The European Union plans to soon oblige all EU member states to raise the level of corporate tax. This decision was blocked several times by members of the European Commission, in particular from the Netherlands, Luxembourg and Ireland. However, help came from an unexpected direction.
Brussels has announced that it will try to bypass the veto that these countries have been using for years to stop the bad practice. This solution was suggested by a Dutch MEP: “Certain countries - my own Netherlands, as well as Luxembourg and Ireland - play a key role in organizing tax evasion,” said Paul Tong. – We need to close the main loopholes. The European Commission can take advantage of the fact that this requires not unanimity, but a qualified majority. And then, tax pirates and tax havens will be relatively isolated.”

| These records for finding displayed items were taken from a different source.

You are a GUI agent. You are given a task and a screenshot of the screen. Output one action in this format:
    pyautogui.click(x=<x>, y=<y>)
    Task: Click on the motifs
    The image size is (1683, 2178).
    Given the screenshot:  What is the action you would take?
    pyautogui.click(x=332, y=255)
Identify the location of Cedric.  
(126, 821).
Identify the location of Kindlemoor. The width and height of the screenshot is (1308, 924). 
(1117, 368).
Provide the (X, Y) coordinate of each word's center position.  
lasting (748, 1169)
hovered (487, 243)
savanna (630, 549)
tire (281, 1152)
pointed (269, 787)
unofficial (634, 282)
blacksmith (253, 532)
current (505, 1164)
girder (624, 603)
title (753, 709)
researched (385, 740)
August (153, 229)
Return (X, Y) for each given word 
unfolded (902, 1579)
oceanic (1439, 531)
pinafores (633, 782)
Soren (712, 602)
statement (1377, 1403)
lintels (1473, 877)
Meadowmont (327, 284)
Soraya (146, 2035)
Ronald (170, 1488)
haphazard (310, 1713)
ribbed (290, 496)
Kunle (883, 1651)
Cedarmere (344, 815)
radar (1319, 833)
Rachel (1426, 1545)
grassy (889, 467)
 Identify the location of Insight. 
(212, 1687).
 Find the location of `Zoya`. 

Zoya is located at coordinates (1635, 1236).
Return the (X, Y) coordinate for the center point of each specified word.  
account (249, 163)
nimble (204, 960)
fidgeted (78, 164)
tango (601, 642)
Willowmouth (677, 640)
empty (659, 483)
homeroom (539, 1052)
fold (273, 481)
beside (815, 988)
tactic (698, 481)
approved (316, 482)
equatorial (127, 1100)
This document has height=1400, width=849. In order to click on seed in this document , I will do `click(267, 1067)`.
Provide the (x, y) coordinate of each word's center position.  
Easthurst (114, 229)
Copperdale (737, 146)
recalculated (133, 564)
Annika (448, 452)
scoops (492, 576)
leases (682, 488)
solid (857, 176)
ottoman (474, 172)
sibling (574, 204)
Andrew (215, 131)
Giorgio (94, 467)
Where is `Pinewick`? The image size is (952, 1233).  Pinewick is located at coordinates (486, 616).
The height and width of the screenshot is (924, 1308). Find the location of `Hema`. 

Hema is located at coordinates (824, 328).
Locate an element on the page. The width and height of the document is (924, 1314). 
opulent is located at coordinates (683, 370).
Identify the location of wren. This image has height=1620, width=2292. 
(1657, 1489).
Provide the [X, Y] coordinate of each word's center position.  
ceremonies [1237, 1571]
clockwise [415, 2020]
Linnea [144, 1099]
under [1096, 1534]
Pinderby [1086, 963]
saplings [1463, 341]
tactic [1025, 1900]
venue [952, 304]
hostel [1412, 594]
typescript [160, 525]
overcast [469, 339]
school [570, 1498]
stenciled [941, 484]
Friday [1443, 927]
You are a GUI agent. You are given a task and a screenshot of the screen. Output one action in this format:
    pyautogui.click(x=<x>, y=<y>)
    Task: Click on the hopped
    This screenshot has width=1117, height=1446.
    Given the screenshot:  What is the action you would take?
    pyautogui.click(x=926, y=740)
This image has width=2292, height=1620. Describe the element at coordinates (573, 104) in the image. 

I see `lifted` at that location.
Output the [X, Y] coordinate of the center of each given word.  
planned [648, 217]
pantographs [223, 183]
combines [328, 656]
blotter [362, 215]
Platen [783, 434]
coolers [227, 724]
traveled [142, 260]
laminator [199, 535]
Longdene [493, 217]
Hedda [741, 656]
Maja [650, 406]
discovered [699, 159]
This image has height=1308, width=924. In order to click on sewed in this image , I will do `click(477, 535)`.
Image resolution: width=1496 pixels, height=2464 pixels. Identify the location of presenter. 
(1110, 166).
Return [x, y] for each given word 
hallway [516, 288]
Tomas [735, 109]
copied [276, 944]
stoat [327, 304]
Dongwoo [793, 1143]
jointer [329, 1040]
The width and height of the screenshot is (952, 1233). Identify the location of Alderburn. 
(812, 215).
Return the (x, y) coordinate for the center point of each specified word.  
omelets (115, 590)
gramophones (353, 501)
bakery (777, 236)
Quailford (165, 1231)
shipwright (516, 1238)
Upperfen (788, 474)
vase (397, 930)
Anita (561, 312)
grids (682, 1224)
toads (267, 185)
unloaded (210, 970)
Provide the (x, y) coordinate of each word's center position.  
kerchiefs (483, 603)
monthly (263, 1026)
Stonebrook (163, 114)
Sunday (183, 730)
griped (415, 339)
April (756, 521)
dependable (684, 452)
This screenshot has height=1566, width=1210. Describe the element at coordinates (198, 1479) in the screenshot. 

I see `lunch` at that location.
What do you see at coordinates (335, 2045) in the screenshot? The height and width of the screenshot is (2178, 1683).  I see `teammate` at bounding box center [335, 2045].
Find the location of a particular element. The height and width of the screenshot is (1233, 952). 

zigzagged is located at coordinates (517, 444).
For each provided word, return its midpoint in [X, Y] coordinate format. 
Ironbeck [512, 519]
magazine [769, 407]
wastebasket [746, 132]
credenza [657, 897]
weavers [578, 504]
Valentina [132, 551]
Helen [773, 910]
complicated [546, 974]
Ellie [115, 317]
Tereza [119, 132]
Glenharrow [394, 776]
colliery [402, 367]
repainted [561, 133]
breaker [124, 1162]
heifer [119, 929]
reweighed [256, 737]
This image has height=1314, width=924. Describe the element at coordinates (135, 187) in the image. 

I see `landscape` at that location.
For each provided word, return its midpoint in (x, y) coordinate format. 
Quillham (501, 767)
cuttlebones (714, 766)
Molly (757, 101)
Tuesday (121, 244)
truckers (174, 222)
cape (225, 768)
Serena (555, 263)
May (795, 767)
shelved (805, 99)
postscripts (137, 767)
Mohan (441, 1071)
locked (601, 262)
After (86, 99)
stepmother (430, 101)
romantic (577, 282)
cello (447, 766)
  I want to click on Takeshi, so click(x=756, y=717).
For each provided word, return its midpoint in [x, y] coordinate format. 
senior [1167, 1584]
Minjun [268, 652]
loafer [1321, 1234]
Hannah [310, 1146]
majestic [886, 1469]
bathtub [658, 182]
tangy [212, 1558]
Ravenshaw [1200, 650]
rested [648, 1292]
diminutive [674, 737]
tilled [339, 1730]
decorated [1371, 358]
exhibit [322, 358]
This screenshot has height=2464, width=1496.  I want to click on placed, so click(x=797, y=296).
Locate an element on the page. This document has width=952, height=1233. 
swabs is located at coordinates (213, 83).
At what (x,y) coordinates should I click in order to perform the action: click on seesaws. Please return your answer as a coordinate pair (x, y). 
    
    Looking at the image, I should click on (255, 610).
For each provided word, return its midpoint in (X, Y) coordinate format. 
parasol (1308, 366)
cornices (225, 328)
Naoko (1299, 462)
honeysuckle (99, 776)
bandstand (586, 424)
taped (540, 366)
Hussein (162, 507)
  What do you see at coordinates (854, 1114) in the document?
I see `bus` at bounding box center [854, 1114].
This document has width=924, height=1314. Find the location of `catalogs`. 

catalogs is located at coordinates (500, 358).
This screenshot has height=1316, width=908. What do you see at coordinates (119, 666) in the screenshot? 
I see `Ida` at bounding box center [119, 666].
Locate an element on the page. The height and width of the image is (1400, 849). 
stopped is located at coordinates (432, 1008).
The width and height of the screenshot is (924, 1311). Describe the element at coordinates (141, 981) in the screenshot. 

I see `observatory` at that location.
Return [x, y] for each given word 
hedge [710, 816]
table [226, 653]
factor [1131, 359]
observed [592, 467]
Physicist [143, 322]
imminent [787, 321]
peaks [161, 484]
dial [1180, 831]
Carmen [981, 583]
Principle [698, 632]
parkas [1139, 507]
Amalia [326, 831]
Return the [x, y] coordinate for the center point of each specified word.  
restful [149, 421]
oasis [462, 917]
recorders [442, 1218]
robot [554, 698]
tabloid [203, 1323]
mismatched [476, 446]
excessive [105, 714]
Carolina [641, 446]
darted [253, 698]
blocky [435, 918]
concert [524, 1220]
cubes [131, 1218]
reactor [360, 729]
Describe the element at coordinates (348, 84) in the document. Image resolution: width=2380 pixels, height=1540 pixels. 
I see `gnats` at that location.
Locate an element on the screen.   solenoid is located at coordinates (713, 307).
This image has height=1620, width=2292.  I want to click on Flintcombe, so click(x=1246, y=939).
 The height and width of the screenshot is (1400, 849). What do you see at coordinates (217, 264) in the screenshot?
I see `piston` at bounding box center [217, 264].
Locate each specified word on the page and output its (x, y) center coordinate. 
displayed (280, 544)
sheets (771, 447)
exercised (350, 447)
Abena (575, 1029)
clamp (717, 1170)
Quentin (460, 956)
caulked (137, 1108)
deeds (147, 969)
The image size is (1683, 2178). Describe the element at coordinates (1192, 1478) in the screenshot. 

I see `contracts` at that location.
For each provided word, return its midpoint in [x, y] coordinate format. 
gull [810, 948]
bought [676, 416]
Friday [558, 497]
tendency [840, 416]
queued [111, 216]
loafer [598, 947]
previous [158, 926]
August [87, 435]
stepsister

In mid-July in Luxembourg, the European Court of Justice overturned the European Commission's decision to recover 13 billion euros from Apple for violating European tax regulations. The corporation paid taxes in Ireland at a rate of only 1%. Valdis Dombrovskis, Executive Vice-President of the European Commission for Economics, insists on the correctness of Brussels and the need to further combat tax violations, who said that "Multinational digital companies, like everyone else, are obliged to pay their fair share of taxes."
It is highly likely that the European Commission will still manage to make a decision to raise the corporate tax. However, given the sluggishness of the bureaucratic machine of the European Union, as well as the possible confrontation from interested countries, it will not come into force soon.